How I used journalctl to Determine the Source of an Electrical Problem

0

Image by: freeimageslive.co.uk CC-by-SA 4.0

The journalctl command can extract interesting data from the systemd journals. I never thought it could help with hardware electrical problems – until I tried it.

I have a home computer lab with an almost constant inventory of 12 computers that includes laptops, towers, and a MasterFrame 700 that keeps all its components in view. With all those computers failures of various types are a fact of life. Of course that’s what we SysAdmins live for – right?

One of my tower systems needed a new 200mm top fan as the old one was making end-of-life rattles. I powered it off and pulled it out of its location on the shelf. I usually make the easy repairs like fan replacement with the computer in-place and connected because it’s less work than disconnecting everything in order to move it to a workbench.

I had replaced the defective fan and restarted the system to do some initial testing but it powered off a few seconds before the startup process was finished.

Problem Determination

Because a couple of the external cables were a bit tight, I removed all except the power cord and then connected the host to one of the testing harnesses connected to my KVM switch. I tried powering on again and – quite surprisingly – it completed startup and just sat there running as if nothing were wrong. So the problem was in one of the external connections.

I needed more information. Knowing how much is available from the systemd journalling system, I decided to check the journal. The failure was during startup so the old dmesg command would have giving me information about the most recent boot but not previous ones. That information is buried in the logs and the systemd journal. Just working my way through the logs or journal could take a significant chunk of time out of my day.

However, the journalctl command gives us an elegant method for locating this information. The command in Figure 1 uses some options that cut down the need to search through thousands of lines of log and journal entries. The -b -1 option tells journalctl to display data from the previous boot and not the current one. The –dmesg option informs the command to display only the messages usually displayed by the dmesg command. Finally, -o short-monotonic, tells journalctl to show the timestamps as seconds from initiation of the startup process.

I did still need to search a bit but the error was in red and easy to find.

root@host:~# journalctl -b -1 --dmesg -o short-monotonic

[  119.859917] host.both.org kernel: usb usb2-port2: over-current condition
[  120.067916] host.both.org kernel: usb usb2-port6: over-current condition
[  120.466905] host.both.org kernel: usb usb1-port6: over-current condition
[  120.593902] host.both.org kernel: usb usb1-port14: over-current condition
[  120.723897] host.both.org kernel: usb usb1-port2: over-current condition

Figure 1: Results from the journalctl command pointed me in the right direction.

This data shows that at about 120 seconds into the Linux startup sequence an over-current condition was detected on one of the USB ports.

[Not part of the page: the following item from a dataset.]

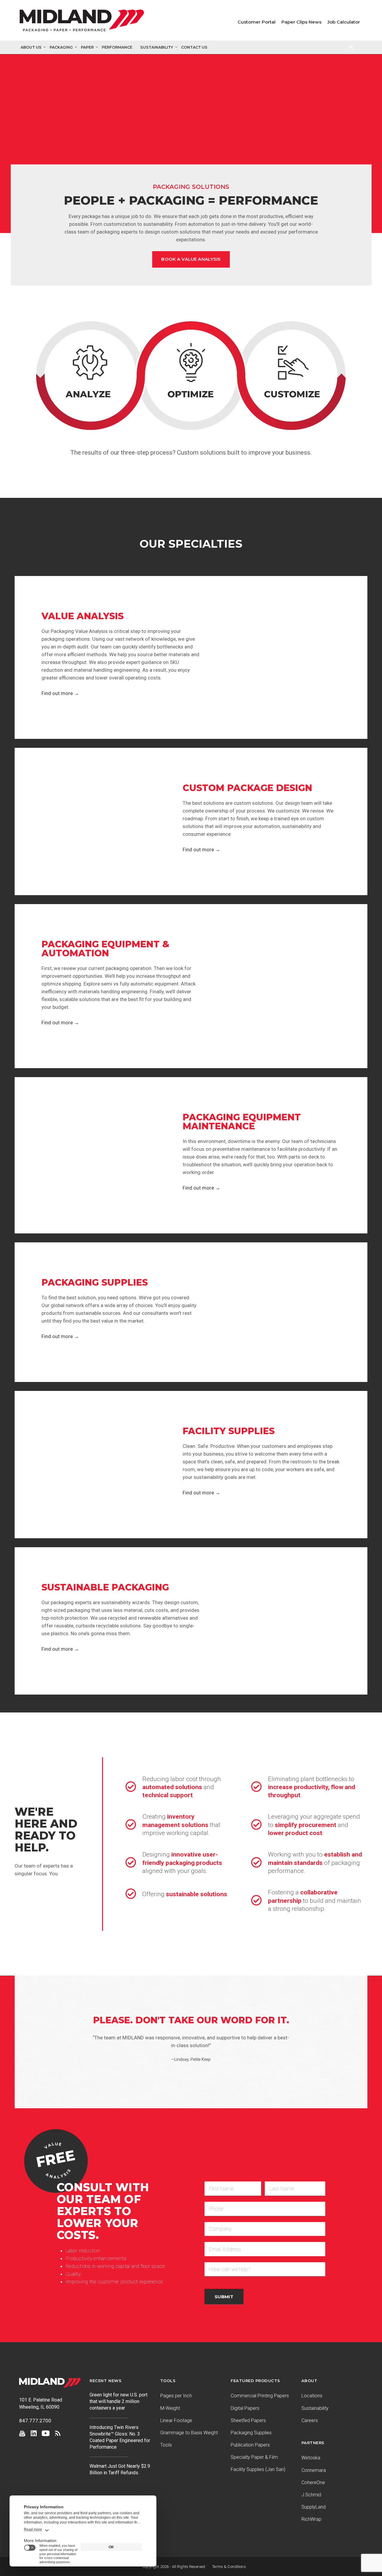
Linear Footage (176, 2420)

This is a typical electrical short circuit. The list above shows the source via the USB hubs. I could have followed this using a command like lsusb but it was easiest to start with a check of the external USB cables.

I found that the host had an external USB cable connecting to a small 4-port hub where the keyboard and mouse were plugged in. The connector from the host at the external hub had been pulled from its normal straight configuration into a broken 90-degree configuration and the bare wires were showing. I disconnected that cable and powered up successfully. I was also removing the devices from the hub and connecting it directly into my 16-port KVM switch so that hub was no longer needed in any event. Had I not been doing that a new cable would have solved the problem.

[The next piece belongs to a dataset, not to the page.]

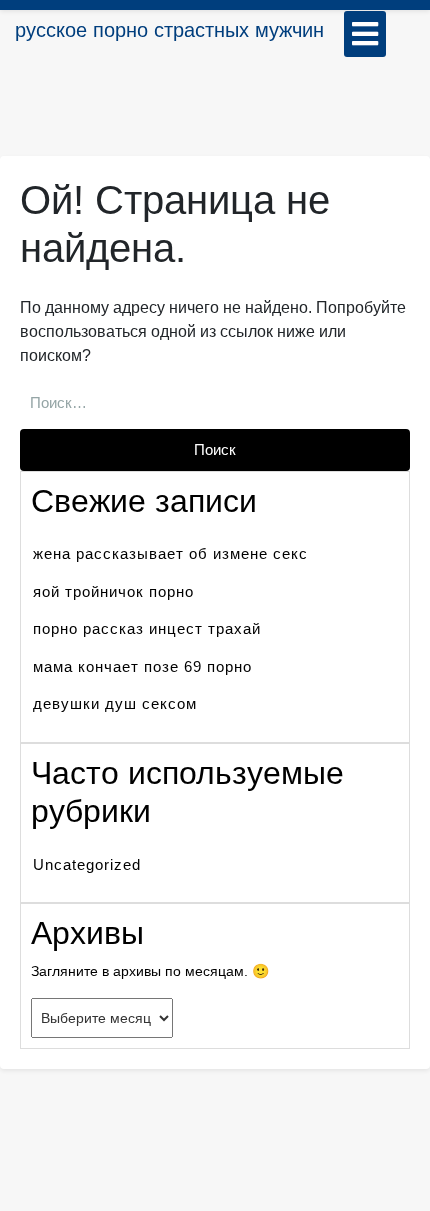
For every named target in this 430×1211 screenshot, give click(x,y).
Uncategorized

I cut the ends off the defective cable and tossed it into my recycling box.

Conclusion

The amount and type of information that can be provided by systemd via the journal still surprises me. It could have taken me a significant amount of time to locate the source of this problem if the data from the journal had not pointed me in the right direction. This incident has reminded me of the vast amounts of information collected by the systemd journal and that I need to remember to utilize it.

Another thing to note from this is that just because there is a power problem, the power supply is not always at fault. That’s where I would have started looking in the past.

I plan to use longer cables instead of ones at the limits of their length. I most certainly caused the cable damage when I pulled the computer out of its normal location instead of disconnecting it first and connecting it to the KVM cable.